My eyes scanned the dimly lit room as I started my message. This would be the last session of the conference I co-hosted in Iceland. The weekend had been filled with many significant moments for the women attending and the ones who had traveled far to help set it up. But even as I whispered prayers in my heart and then voiced an opening one out loud for the audience, I couldn’t deny the frustration fogging my brain nor the stress that had tightened my shoulders all weekend. Would the experiences in the conference room of this hotel last beyond the conference weekend? Did everyone receive what they needed to flourish in an often hard spiritual climate?
I planned to share about the Samaritan woman and how Jesus satisfied her thirst in a significant way. Truly a message that all of us needed to hear, but as my eyes bounced from face to face, I sensed there were more women – like me — who craved nourishment of a different kind.
These women were preschool and elementary school teachers, counselors, social workers, restaurant owners, and business leaders. Some were on the verge of giving birth to new babies and others held infants not their own so that young moms could respond to altars if needed. Some bustled around, prepping the atmosphere, serving sacrificially in the background. Another woman led young girls in a choreographed dance that stirred worship in the room, while the mothers of those daughters watched on with pride.
My gaze flitted over their faces as thoughts rose and poured out of my mouth. “Maybe you are the woman who needs an encounter in this moment,” I said, pausing for the words to be translated into their heart language. “Or maybe you are the well.”
John 4 tells the story of how Jesus stopped at Jacob’s well, asked a woman for a drink, and then offered her living water.
“Sir,” the woman said, “you have nothing to draw with and the well is deep. Where can you get this living water? Are you greater than our father Jacob, who gave us the well and drank from it himself, as did also his sons and his livestock?”
John 4:11-12 NIV
We often focus on the woman. But have you ever considered the role of Jacob in this story? Surely Jacob couldn’t predict or fully comprehend the future significance of the property he purchased in Shechem (Genesis 33:19).
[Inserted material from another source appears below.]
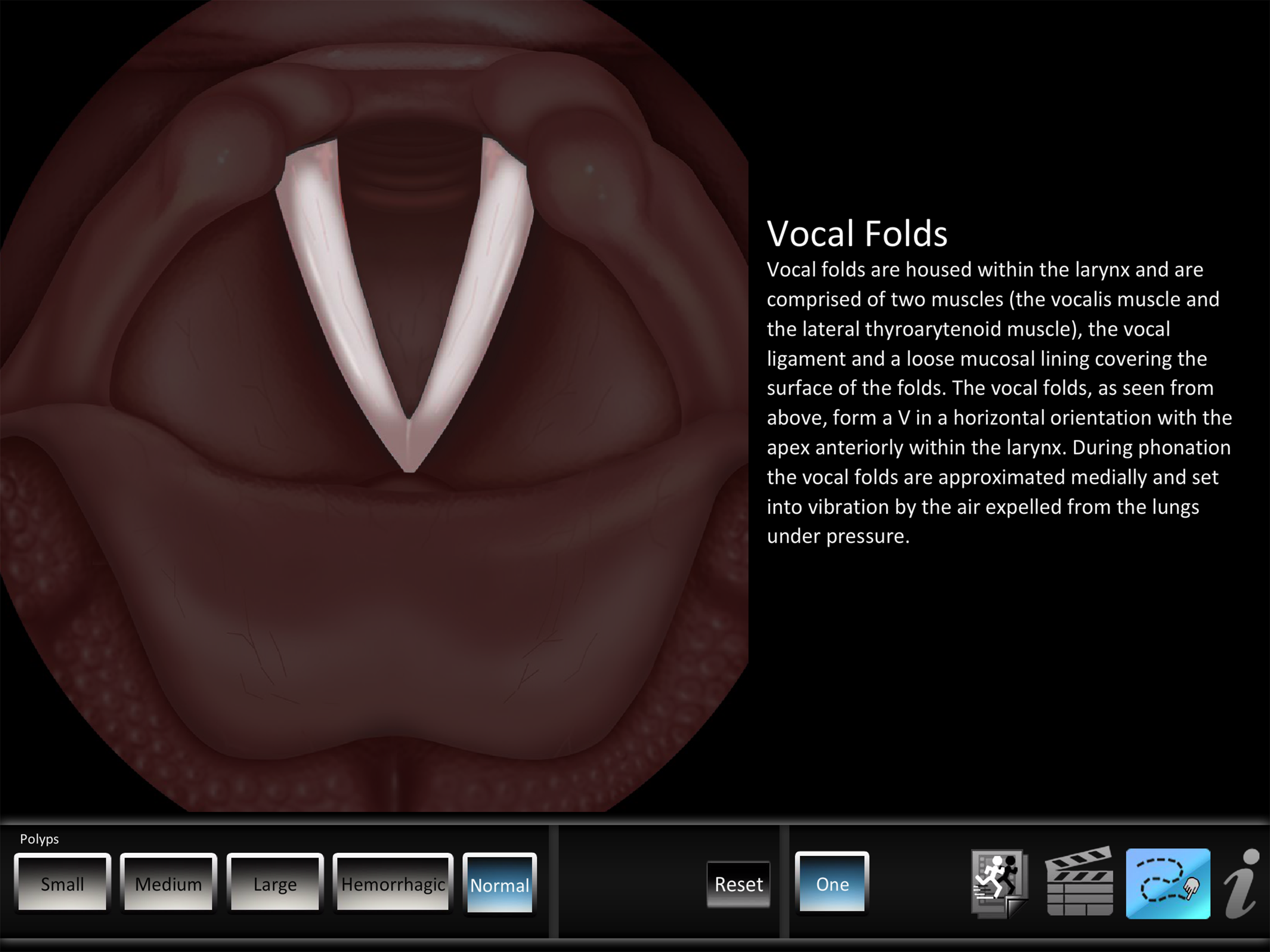Open the running man activity icon
The image size is (1270, 952).
point(999,884)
He simply needed to provide sustenance for his growing family. But God’s provision for one family trickled through the centuries to prepare a meeting place between a lonely, multi-married woman and the only One who could bring her true satisfaction.
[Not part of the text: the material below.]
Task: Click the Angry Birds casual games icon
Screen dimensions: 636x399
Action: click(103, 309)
I wonder if we consider the implications of the work we start that was initially meant to meet personal needs or that overflowed from an inner passion. Jesus doesn’t always meet people at church altars. He may encounter an individual at a park bench, on a street corner, or in a movie seat.
“Perhaps you are the well.” My voice drifted across the room, calling out the women I knew and the ones I didn’t. My own struggles were reflected in their eyes.
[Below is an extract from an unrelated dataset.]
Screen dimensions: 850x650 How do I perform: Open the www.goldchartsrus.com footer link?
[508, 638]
Sometimes we are that woman from Samaria. Thirsty and searching — our shame keeping us hidden in the hottest time of the day. Sometimes we are her, in need of a drink that we cannot provide for ourselves and longing for a way out of the labyrinth of choices we made or were made for us. Sometimes we do need to know that we are the woman that Jesus will inconvenience Himself for, the one that will cause Him to stop in the hottest part of the day to start a conversation in a way that may not seem socially acceptable.
But perhaps in certain moments, there are some of us that need to know that we are the well. That where we are, what we’ve done, and what we are doing has been set in place by God’s divine hand for other people to encounter Him. Maybe you are the well, steady and stable and setting the stage for someone to encounter the solution they’ve been waiting for.
Maybe you are the sycamore tree planted in the right location so that a shunned man who can’t see over the crowd can climb up and get a glimpse of Jesus (Luke 19:1-10).
Even when you can’t see the immediate fruit, God sees the full picture of what He intends to do through your obedience. Your business, classroom, restaurant, agency, living room — these facilitate God-encounters too. Instead of striving to be like someone else or boxed in by the way others influence, consider that you may be right where you need to be for the Savior and a sinner to have a seat. A place where others can come to taste and see.